I'm not sure what to say at this moment. I am, however, grateful for yet another opportunity to visit this diverse country and learn more about its complex history. The history of South Africa is at once somewhat similar to and extremely different from the history of the United States. I say this as a Black American, the history of my people, my family, and myself having been shaped and profoundly influenced by racial injustice. We wear many scars. But that is not all that we are - survivors of racist oppression. We are so much more than that, and that is but one of the lessons I will take away from South Africa. We will never be "post racial" as some people are fond of saying, but we can be more dignified to ourselves and others around us regardless of, and perhaps because of, our race(s) and the unique/collective, beautiful/horrific/remarkable histories that birthed us. I feel like I am only beginning to comprehend something tangible, something real about human dignity as a result of these two trips into South Africa. It is strange to learn about oneself and one's country by visiting another, being a stranger, a foreigner.
This morning we sang to and with senior citizens and senior-care staff members at Nazareth House. We sang our national anthem as best we could. A few of the mostly-white residence exhibited their disapproval of our singing and our song, frowning, shooing their hands toward us, shaking their heads. We sang a little louder, with more heart, but certainly not disrespectfuly so. When we finished the white residents and others sang the South African national anthem - an anthem, frankly, more beautiful than our own, because of the history of South Africa and the three languages woven into their anthem to convey South Afica's emergence from their collective past.

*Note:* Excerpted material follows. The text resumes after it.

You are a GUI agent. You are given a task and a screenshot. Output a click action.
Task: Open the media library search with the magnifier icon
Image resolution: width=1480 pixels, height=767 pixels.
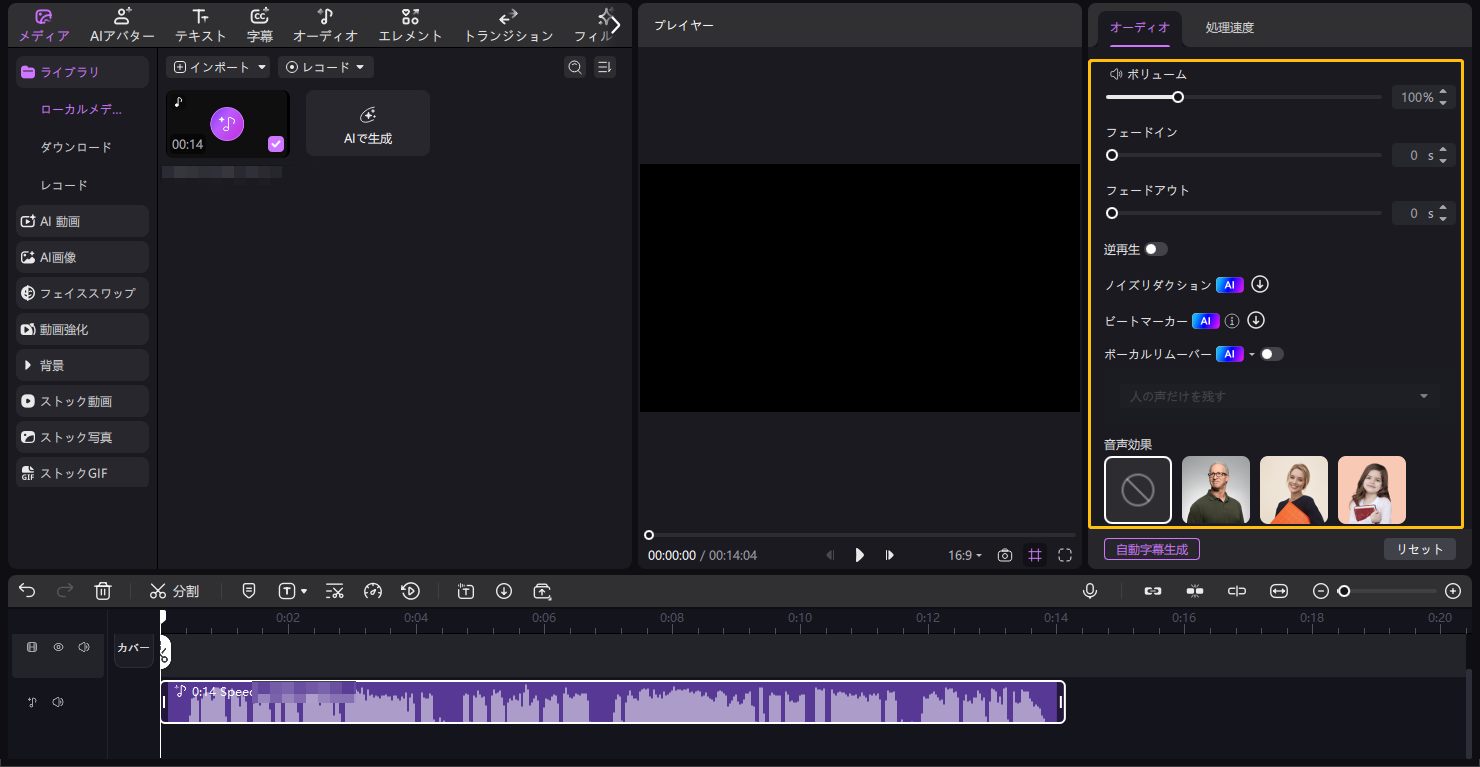(x=575, y=67)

Later the Black staff members sang their version of the South African national anthem, as well as African-inflected Christian hymns and praisesongs in both English and their Native African tongue. I found myself nearly moved to tears by their singing, their dancing, the swing of their hips and shoulders, the rise and fall of their voices, the bending of notes, and the clapping of our hands. Some songs I understood to be sung in English, others in a language I cannot name. But it sounded like home. It sounded like my parent's, my church, the music that plays in my head and heart when no music is literally playing. These foreign songs telling the "ways" of my life, something so familiar and undeniably soulful. I long to hear it again. I hope to return to Africa.